Seamos sinceros: cuando te preparás para salir, ¿no disfrutás eligiendo ese vestido y esos zapatos que tanto te gustan? ¿No te sentís distinta? ¿Y por qué no te animás a hacer lo mismo con tu mesa de todos los días? Es simple, es entretenido y te permite renovar el “paisaje” de tu casa con sólo pequeños toques de buen gusto y calidez.

Recordemos: la mesa es el lugar donde se van a degustar los platos que pensaste y creaste para tus invitados, nada más y nada menos. ¿Qué te parece darle su momento de gloria? Existe todo un mundo de opciones para combinar, pero quiero acercarte 5 tips que sí o sí te ayudarán a transformar esa comida rutinaria en un encuentro excepcional. Tomá nota:

1- Mantel: el punto de partida. Es el “lienzo” sobre el que vas a apoyar tu “obra de arte”. Puede ser neutro, a rayas o estampado, pero siempre va a ser la base para el hilo conductor cromático que elijas. Incluso los individuales, siempre prácticos. Las servilletas y repasadores bordados hacen su aporte al juego visual subrayando los matices seleccionados. Sobre el mantel vas a combinar todos los colores y texturas: es tu gran aliado.

2- Tablas: el accesorio “invisible”. Sean de madera, de mármol o combinadas, siempre ofrecen un toque de distinción para que lo preparado se vea aún más espléndido. No las reserves sólo para un momento determinado: a veces resulta muy bueno inventar alguna excusa extra para usarlas. Según el modelo que elijas podés utilizarlas como plato de sitio o como plato principal si tu mesa es informal.

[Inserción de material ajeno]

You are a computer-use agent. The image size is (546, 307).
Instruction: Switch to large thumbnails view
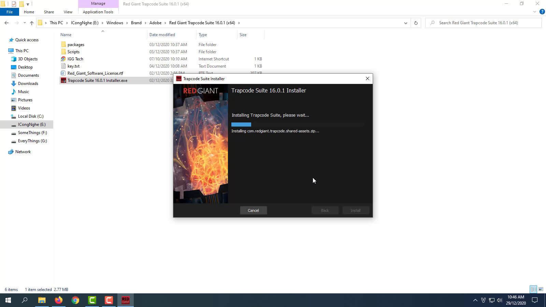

3- Vajilla: el secreto a voces. Tenés la oportunidad de demostrar todo tu estilo, renovándola. Hoy sobran opciones que te permiten acceder a composiciones infinitas. Ya pasó de moda combinar vajilla, mantelería y cristalería: es momento de fluir. Que sea informal no significa que no sea elegante. Por ejemplo, la mezcla de cerámica con detalles en dorado se lleva muy bien con la madera, y si le sumás un juego de cubiertos divertido… el resultado es encantador.

4- Centros de mesa: el corazón de la velada. De vez en cuando está bueno jugarse por caminos no tan tradicionales. Una buena idea es improvisar centros de mesa muy originales con macetas de suculentas o hierbas de distinto tipo (las que tengas a mano, pueden ser las de estación), dándole un toque informal a la mesa con hojas verdes. Esto no impide que ubiques floreros pequeños en distintos lugares de la mesa. Las flores siempre aportan energía positiva, incluso en elegantes bandejas con velas que suman refinamiento y calidez.

5- Tonos: una “paleta” para brillar. No le tengas miedo a combinar colores con toques dorados. Todo es válido siempre que la armonía permita una lectura visual agradable. Y, definitivamente, ofrecéle un lugar a los brillos: terminan siendo protagonistas realzando las tonalidades con creatividad y distinción.

Ahora sí, solo resta preparar cosas ricas y sorprender a tus invitados. Quizás tu familia te termine pidiendo que todos los días sean una fiesta así… ¿Y por qué no?